» Given problem: Please copy the data below line for line, without changing anything.

Data for locating words and elements:
----

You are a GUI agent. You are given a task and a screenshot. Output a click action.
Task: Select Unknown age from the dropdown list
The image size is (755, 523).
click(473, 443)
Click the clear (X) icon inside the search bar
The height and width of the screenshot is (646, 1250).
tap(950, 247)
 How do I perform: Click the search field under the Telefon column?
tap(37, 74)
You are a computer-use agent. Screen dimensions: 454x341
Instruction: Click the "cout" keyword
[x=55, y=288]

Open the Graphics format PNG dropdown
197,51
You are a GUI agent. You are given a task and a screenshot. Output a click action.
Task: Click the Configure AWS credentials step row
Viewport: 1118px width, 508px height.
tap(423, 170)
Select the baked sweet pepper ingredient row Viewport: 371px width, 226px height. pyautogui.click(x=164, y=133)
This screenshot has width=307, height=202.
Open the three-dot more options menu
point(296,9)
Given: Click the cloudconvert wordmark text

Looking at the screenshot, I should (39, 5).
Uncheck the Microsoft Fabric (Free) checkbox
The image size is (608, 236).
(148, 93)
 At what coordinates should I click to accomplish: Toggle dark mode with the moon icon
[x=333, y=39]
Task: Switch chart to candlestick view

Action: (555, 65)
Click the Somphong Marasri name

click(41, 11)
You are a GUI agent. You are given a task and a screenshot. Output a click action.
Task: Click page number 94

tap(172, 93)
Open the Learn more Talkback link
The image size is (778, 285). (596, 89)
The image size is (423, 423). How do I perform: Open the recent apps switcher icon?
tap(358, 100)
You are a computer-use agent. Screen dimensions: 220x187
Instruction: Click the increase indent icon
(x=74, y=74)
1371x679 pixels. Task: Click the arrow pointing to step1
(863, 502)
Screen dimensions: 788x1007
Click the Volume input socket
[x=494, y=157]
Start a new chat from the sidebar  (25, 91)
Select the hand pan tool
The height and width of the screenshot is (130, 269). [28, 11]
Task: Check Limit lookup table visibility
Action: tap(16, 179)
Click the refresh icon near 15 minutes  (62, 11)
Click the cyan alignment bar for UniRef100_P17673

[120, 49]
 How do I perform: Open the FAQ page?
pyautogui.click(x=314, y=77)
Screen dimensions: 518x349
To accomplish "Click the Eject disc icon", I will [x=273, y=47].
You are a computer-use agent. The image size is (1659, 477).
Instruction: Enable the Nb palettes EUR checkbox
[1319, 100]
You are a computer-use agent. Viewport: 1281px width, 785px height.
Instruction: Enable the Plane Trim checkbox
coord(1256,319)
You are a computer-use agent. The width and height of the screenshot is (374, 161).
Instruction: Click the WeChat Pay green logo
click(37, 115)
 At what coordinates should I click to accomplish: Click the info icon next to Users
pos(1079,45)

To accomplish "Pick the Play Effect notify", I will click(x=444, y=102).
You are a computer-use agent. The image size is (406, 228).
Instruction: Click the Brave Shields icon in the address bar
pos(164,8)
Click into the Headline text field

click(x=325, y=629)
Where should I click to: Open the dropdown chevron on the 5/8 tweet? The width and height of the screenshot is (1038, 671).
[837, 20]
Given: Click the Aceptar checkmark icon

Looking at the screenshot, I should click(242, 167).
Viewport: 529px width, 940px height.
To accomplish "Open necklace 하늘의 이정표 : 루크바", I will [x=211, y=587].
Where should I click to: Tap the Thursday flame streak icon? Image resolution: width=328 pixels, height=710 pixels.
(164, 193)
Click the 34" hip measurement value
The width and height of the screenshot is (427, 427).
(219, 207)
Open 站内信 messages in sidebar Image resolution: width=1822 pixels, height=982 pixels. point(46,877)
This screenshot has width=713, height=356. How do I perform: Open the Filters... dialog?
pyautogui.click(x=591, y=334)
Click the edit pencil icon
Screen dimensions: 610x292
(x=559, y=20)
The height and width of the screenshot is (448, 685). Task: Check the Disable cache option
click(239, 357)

----

» Finished exercise:
You are a GUI agent. You are given a task and a screenshot. Output a click action.
Task: Select Unknown age from the dropdown list
The image size is (755, 523).
click(473, 443)
Click the clear (X) icon inside the search bar
The height and width of the screenshot is (646, 1250).
tap(950, 247)
 How do I perform: Click the search field under the Telefon column?
tap(37, 74)
You are a computer-use agent. Screen dimensions: 454x341
Instruction: Click the "cout" keyword
[x=55, y=288]

Open the Graphics format PNG dropdown
197,51
You are a GUI agent. You are given a task and a screenshot. Output a click action.
Task: Click the Configure AWS credentials step row
Viewport: 1118px width, 508px height.
tap(423, 170)
Select the baked sweet pepper ingredient row Viewport: 371px width, 226px height. pyautogui.click(x=164, y=133)
This screenshot has width=307, height=202.
Open the three-dot more options menu
point(296,9)
Given: Click the cloudconvert wordmark text

Looking at the screenshot, I should (39, 5).
Uncheck the Microsoft Fabric (Free) checkbox
The image size is (608, 236).
(148, 93)
 At what coordinates should I click to accomplish: Toggle dark mode with the moon icon
[x=333, y=39]
Task: Switch chart to candlestick view

Action: (555, 65)
Click the Somphong Marasri name

click(41, 11)
You are a GUI agent. You are given a task and a screenshot. Output a click action.
Task: Click page number 94

tap(172, 93)
Open the Learn more Talkback link
The image size is (778, 285). (596, 89)
The image size is (423, 423). How do I perform: Open the recent apps switcher icon?
tap(358, 100)
You are a computer-use agent. Screen dimensions: 220x187
Instruction: Click the increase indent icon
(x=74, y=74)
1371x679 pixels. Task: Click the arrow pointing to step1
(863, 502)
Screen dimensions: 788x1007
Click the Volume input socket
[x=494, y=157]
Start a new chat from the sidebar  (25, 91)
Select the hand pan tool
The height and width of the screenshot is (130, 269). [28, 11]
Task: Check Limit lookup table visibility
Action: tap(16, 179)
Click the refresh icon near 15 minutes  (62, 11)
Click the cyan alignment bar for UniRef100_P17673

[120, 49]
 How do I perform: Open the FAQ page?
pyautogui.click(x=314, y=77)
Screen dimensions: 518x349
To accomplish "Click the Eject disc icon", I will [x=273, y=47].
You are a computer-use agent. The image size is (1659, 477).
Instruction: Enable the Nb palettes EUR checkbox
[1319, 100]
You are a computer-use agent. Viewport: 1281px width, 785px height.
Instruction: Enable the Plane Trim checkbox
coord(1256,319)
You are a computer-use agent. The width and height of the screenshot is (374, 161).
Instruction: Click the WeChat Pay green logo
click(37, 115)
 At what coordinates should I click to accomplish: Click the info icon next to Users
pos(1079,45)

To accomplish "Pick the Play Effect notify", I will click(x=444, y=102).
You are a computer-use agent. The image size is (406, 228).
Instruction: Click the Brave Shields icon in the address bar
pos(164,8)
Click into the Headline text field

click(x=325, y=629)
Where should I click to: Open the dropdown chevron on the 5/8 tweet? The width and height of the screenshot is (1038, 671).
[837, 20]
Given: Click the Aceptar checkmark icon

Looking at the screenshot, I should click(242, 167).
Viewport: 529px width, 940px height.
To accomplish "Open necklace 하늘의 이정표 : 루크바", I will [x=211, y=587].
Where should I click to: Tap the Thursday flame streak icon? Image resolution: width=328 pixels, height=710 pixels.
(164, 193)
Click the 34" hip measurement value
The width and height of the screenshot is (427, 427).
(219, 207)
Open 站内信 messages in sidebar Image resolution: width=1822 pixels, height=982 pixels. point(46,877)
This screenshot has width=713, height=356. How do I perform: Open the Filters... dialog?
pyautogui.click(x=591, y=334)
Click the edit pencil icon
Screen dimensions: 610x292
(x=559, y=20)
The height and width of the screenshot is (448, 685). Task: Check the Disable cache option
click(239, 357)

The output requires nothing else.